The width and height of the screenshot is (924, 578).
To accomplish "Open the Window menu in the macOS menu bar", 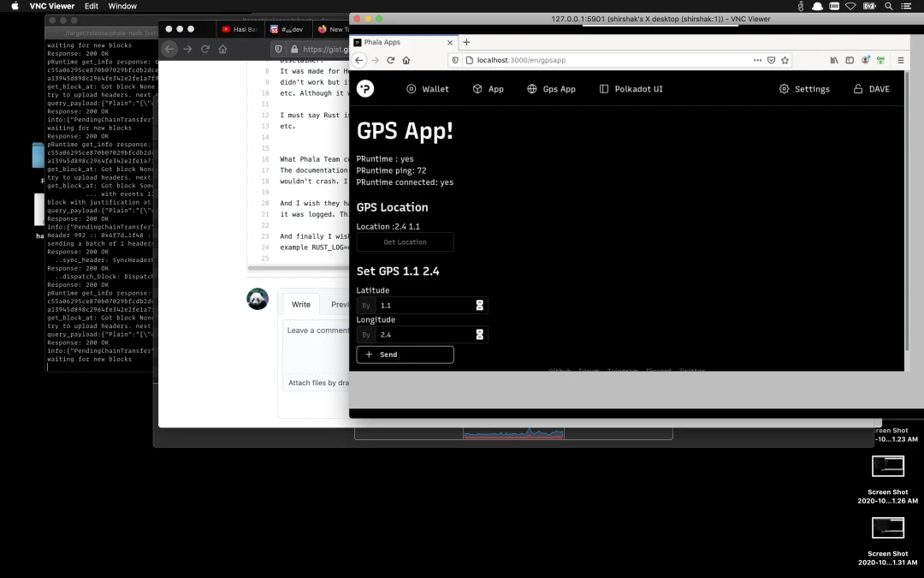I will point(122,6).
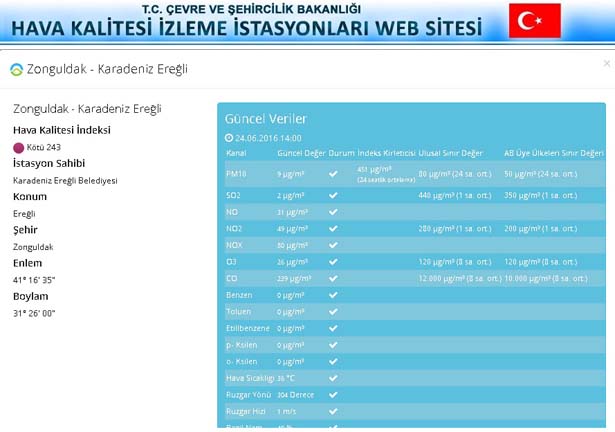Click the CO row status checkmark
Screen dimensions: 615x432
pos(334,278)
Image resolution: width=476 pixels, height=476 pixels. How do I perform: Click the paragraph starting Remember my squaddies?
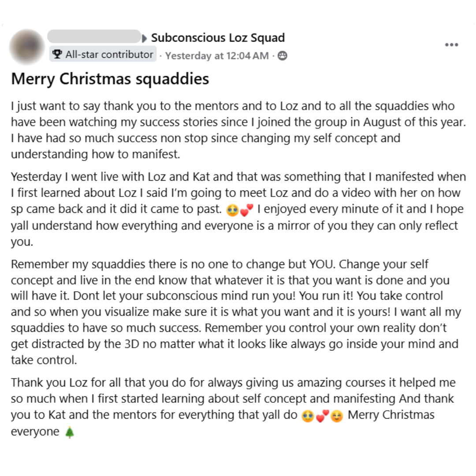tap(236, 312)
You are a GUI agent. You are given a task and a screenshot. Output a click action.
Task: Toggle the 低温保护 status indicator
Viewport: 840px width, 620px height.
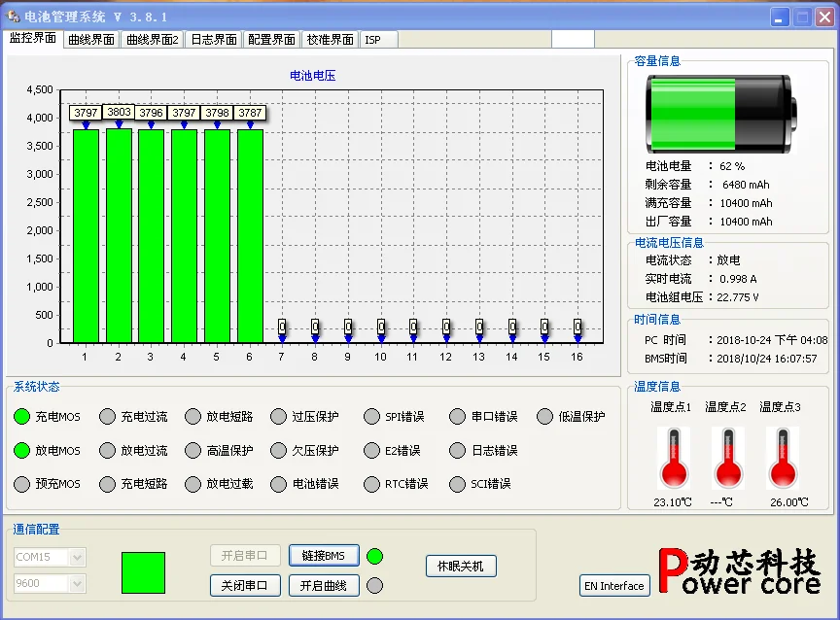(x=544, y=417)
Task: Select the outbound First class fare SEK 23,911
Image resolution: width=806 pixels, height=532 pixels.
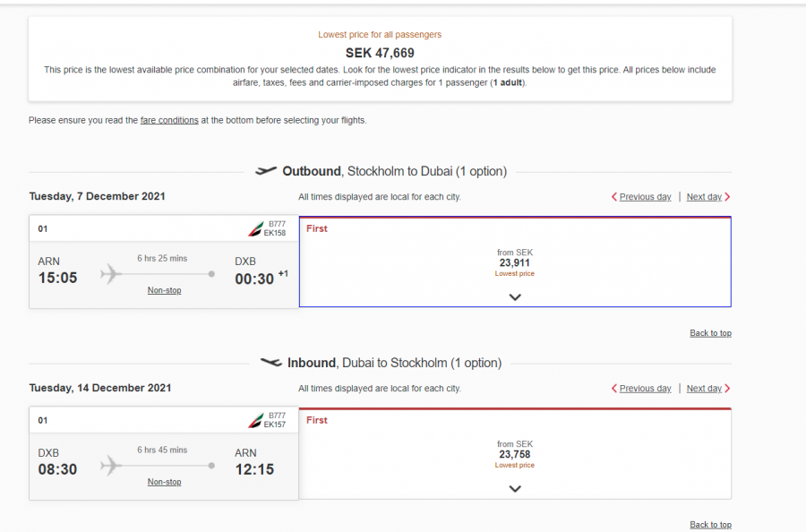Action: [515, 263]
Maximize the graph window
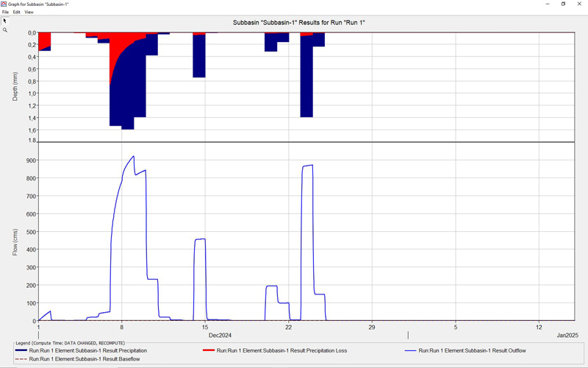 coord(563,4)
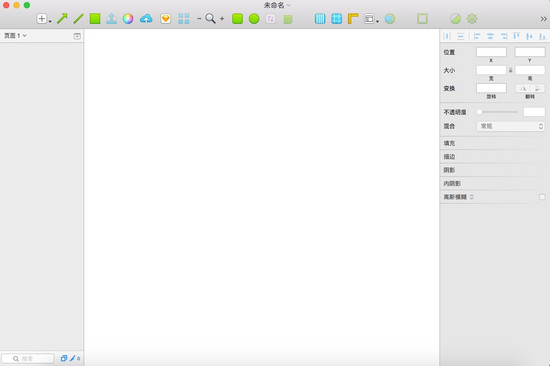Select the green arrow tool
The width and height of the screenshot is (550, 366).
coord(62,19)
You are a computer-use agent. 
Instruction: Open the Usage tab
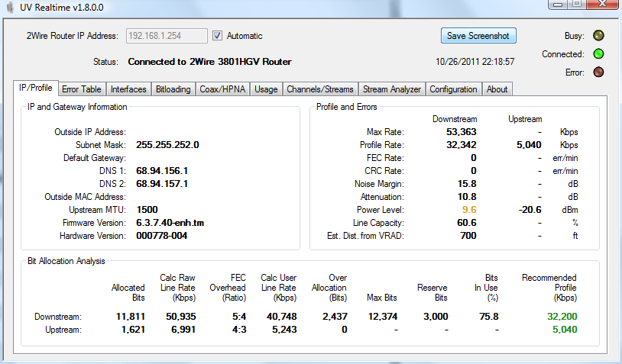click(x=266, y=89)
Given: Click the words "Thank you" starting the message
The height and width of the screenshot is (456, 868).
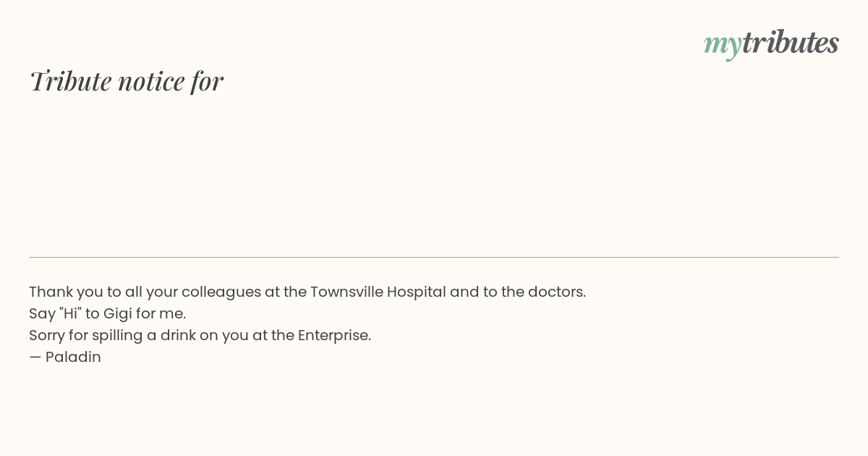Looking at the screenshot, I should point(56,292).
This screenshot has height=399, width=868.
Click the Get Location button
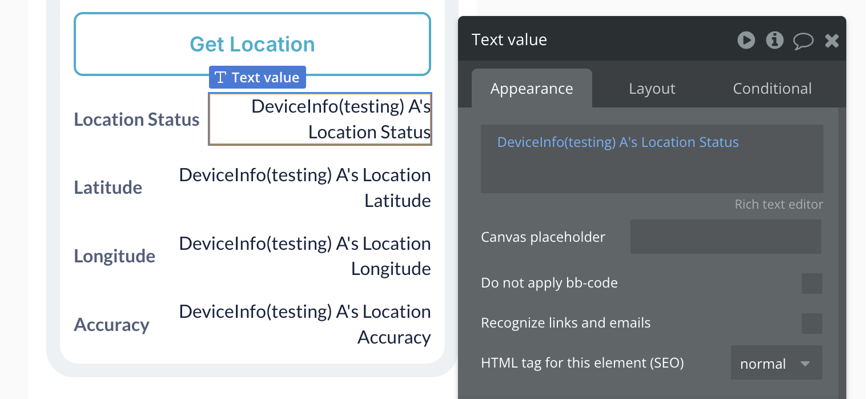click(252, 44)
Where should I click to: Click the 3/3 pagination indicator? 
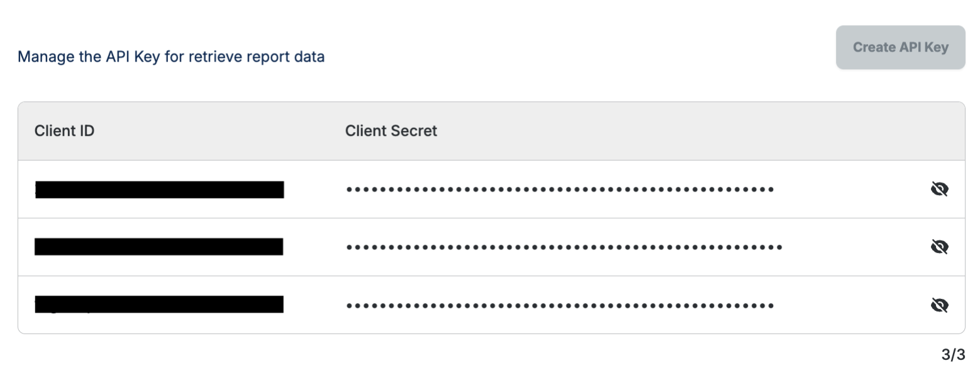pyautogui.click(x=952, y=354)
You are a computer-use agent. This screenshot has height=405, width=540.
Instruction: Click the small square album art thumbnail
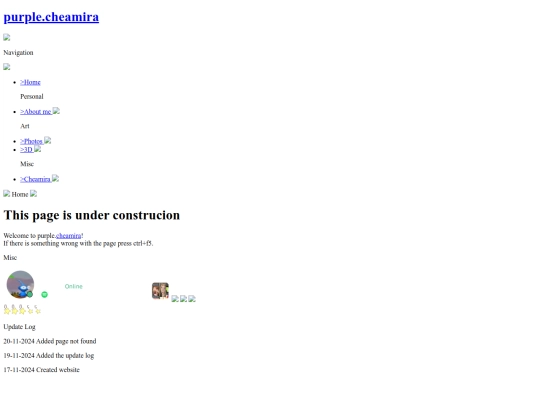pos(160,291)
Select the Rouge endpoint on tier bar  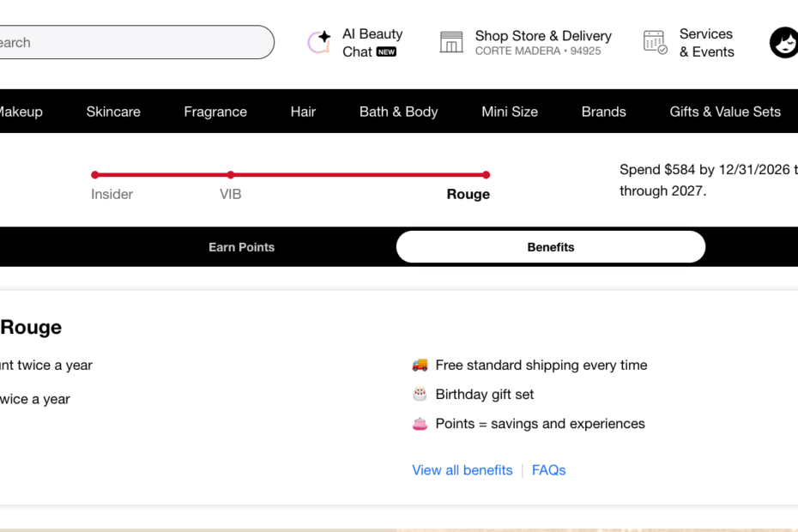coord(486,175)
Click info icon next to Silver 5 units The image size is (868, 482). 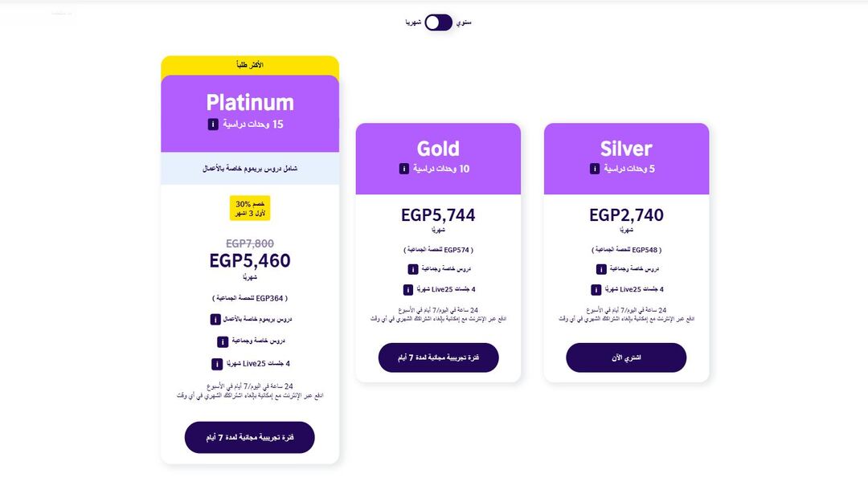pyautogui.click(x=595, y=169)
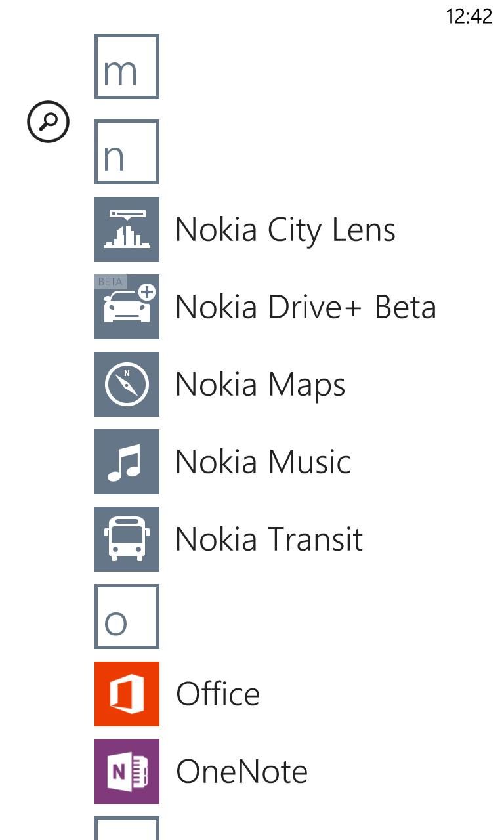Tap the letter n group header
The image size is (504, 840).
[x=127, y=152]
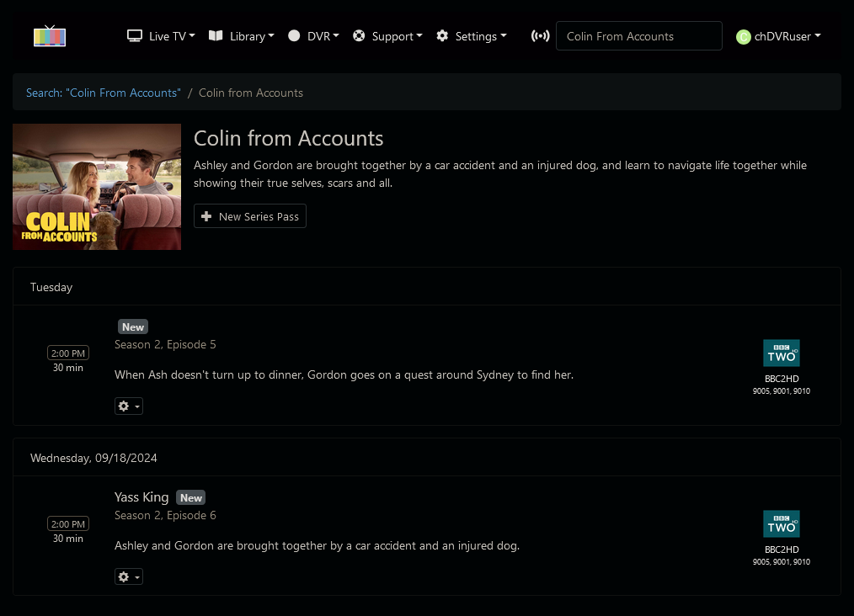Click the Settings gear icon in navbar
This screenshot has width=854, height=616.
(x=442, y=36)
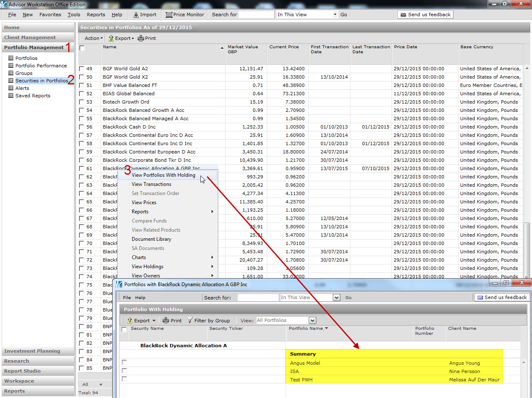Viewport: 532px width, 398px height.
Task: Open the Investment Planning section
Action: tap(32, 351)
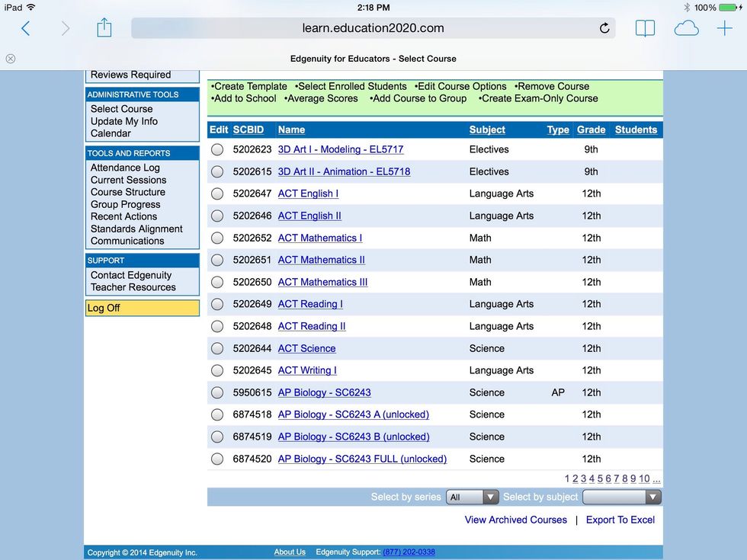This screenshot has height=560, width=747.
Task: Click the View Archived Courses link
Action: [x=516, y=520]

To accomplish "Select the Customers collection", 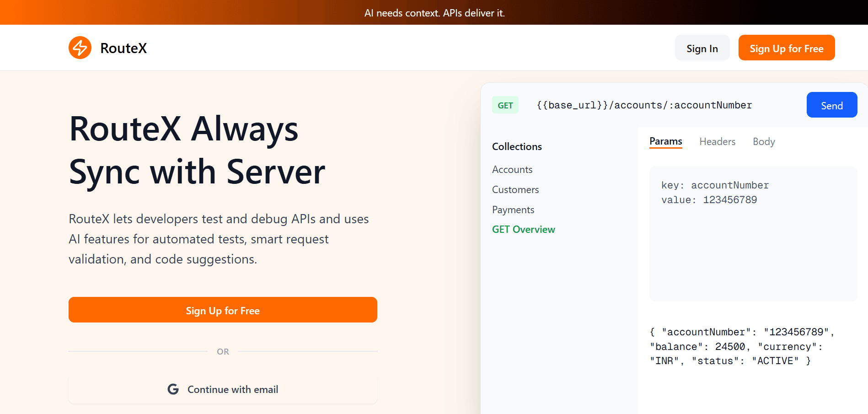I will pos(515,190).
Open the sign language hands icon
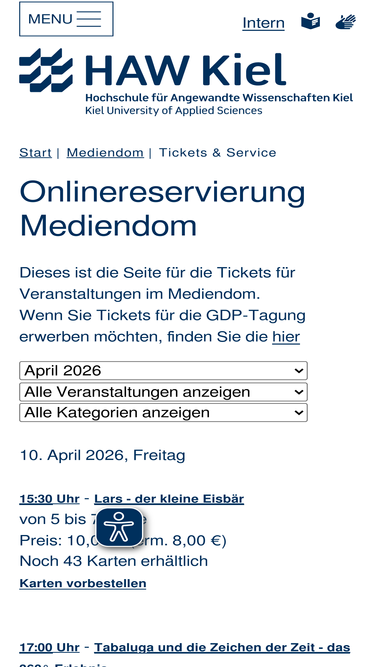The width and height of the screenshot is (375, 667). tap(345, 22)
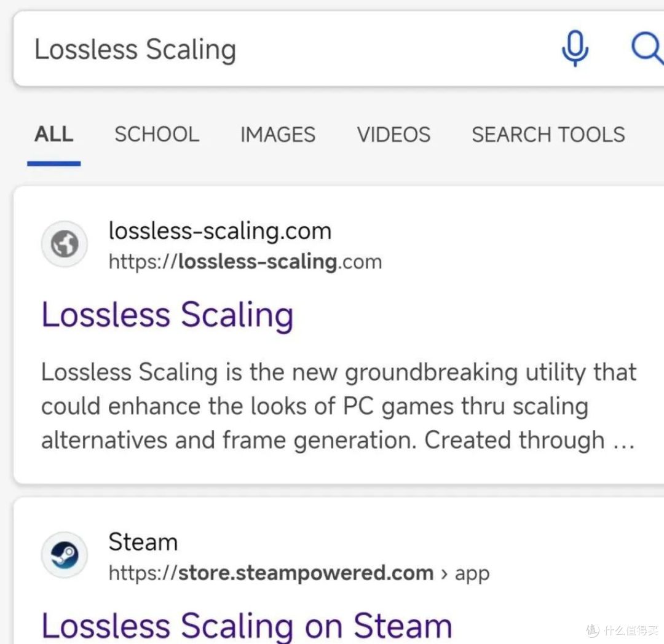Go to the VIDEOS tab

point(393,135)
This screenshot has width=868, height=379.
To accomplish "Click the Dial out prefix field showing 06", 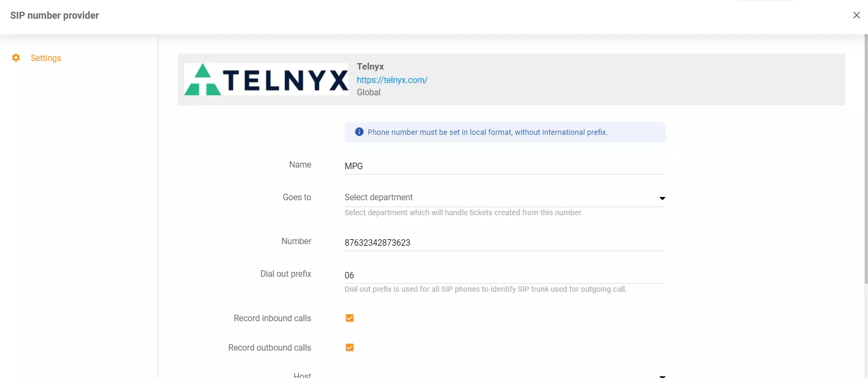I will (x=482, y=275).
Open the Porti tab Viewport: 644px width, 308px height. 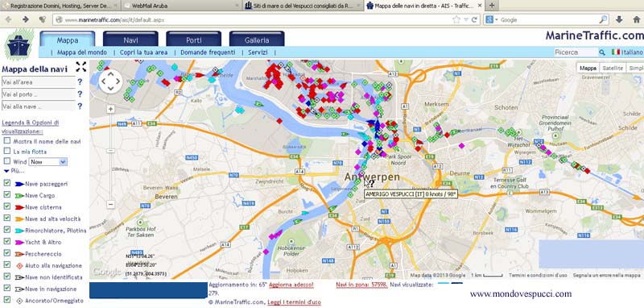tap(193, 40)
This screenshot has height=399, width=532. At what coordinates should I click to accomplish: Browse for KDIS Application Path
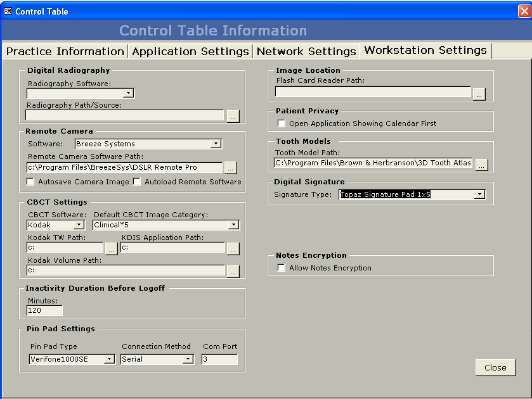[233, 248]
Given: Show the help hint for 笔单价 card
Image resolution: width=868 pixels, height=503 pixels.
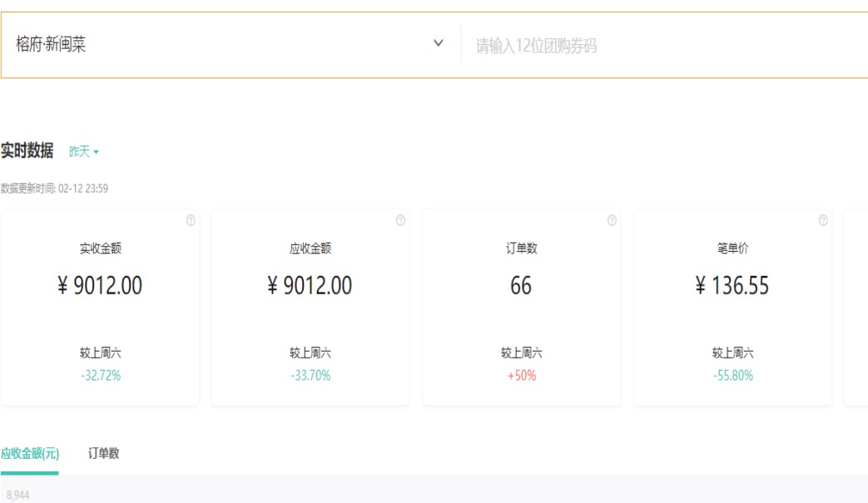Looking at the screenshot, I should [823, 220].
════
» **ABOUT THIS EXERCISE**:
The output should hold only the lines from the one containing "This screenshot has height=399, width=532." through the last line of the listing, reproduced exactly, pictures omitted.

» **SOLUTION FOR THIS PROBLEM**:
This screenshot has height=399, width=532. At what coordinates should I click to accomplish: Browse for KDIS Application Path
[233, 248]
Given: Show the help hint for 笔单价 card
Image resolution: width=868 pixels, height=503 pixels.
Looking at the screenshot, I should [823, 220].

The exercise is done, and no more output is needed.